Despite the intensity of the role, Helen could see that the women she was supporting were benefitting greatly from having a birth companion—so she persisted and vowed to find a way to bring more doulas to the project.
But Helen was met with a shortage of ready-trained and available doulas in Glasgow. Facing limited options and knowing (rightly so) that there must be women out there who would love to help in this way, the initial idea behind Amma was born.
She approached Sarah at the Red Cross and pitched her idea—by this time, already envisaging a new, separate organisation that would be able to train a network of volunteer birth companions. After careful consideration, Sarah eventually approached Helen with an offer to help bring the organisation to life. From that point on, there was no turning back.
The pair's commitment to their cause—combined with their acute understanding of the scale and scope of the unmet needs of vulnerable mothers in Scotland—propelled the idea forward. And, with a lot of preparation and hard work, in 2018, Amma became a registered charity.
The first group of birth companions has since been trained, with 15 dedicated volunteers now providing support to vulnerable new and expectant mothers in Glasgow. The organisation has grown into something far bigger and better than either Helen or Sarah could have imagined—and this is just the beginning.
What's in a name?
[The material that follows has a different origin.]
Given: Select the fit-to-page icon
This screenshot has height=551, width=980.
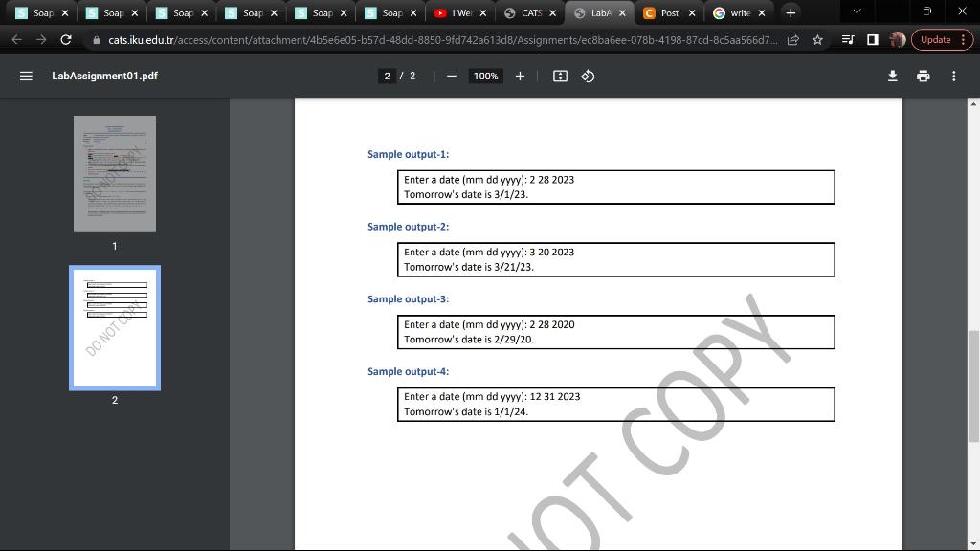Looking at the screenshot, I should pyautogui.click(x=560, y=75).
A lot.
While Amma can't be found in the English dictionary, it means 'mother' in Urdu, Sinhalese and Hindi.
Its warm, childlike sound—and its letters an anagram of Mama itself—is evocative of its motherly meanings in other languages as well: ‘wet nurse/nanny’ in Finnish; ‘to kiss’ in Cornish; ‘mother’ in Tamil and, in Sanskrit, ‘mother goddess’.
Even the Urban Dictionary has a say, describing 'amma' as follows:
"...the strongest person that you will ever meet—and if you are sick and afraid, being with her makes all your fears disappear.”